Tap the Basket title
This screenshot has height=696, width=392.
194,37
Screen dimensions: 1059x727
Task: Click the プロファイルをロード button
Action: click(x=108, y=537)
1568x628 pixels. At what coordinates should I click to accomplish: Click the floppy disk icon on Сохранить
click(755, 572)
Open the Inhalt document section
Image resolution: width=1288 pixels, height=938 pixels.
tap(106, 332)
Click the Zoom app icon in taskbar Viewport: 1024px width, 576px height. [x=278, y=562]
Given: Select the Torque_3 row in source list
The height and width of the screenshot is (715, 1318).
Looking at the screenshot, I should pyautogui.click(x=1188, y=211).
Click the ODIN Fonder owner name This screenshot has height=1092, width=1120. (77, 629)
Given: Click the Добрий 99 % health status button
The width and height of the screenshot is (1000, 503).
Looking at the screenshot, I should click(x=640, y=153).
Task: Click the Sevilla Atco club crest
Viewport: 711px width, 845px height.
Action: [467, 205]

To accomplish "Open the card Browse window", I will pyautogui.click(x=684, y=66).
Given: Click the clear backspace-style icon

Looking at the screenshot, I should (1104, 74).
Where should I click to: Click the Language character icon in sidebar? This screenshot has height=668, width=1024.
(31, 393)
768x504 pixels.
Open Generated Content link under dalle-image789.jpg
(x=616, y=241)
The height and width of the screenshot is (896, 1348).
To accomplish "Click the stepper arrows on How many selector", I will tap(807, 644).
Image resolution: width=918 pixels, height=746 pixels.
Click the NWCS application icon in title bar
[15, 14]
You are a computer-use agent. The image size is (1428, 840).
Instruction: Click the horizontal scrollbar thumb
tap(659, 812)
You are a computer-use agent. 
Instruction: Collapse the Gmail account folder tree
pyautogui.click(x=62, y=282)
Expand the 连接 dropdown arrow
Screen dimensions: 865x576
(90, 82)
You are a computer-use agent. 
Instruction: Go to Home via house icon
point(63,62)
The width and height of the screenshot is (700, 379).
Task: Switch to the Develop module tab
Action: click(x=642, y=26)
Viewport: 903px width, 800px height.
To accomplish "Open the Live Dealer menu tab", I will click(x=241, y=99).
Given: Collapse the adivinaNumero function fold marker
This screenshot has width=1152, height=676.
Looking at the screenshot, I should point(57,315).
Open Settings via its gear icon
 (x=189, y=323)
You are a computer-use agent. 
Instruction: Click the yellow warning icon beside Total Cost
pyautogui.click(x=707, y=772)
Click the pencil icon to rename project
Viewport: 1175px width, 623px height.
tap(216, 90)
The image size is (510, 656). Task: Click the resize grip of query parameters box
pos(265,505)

::::::::

Go through the material and copy every line in which the word "will" occurs.

◆ TASK SOLUTION:
To accomplish "Open the card Browse window", I will pyautogui.click(x=684, y=66).
To accomplish "Click the stepper arrows on How many selector", I will tap(807, 644).
To accomplish "Open the Live Dealer menu tab", I will click(x=241, y=99).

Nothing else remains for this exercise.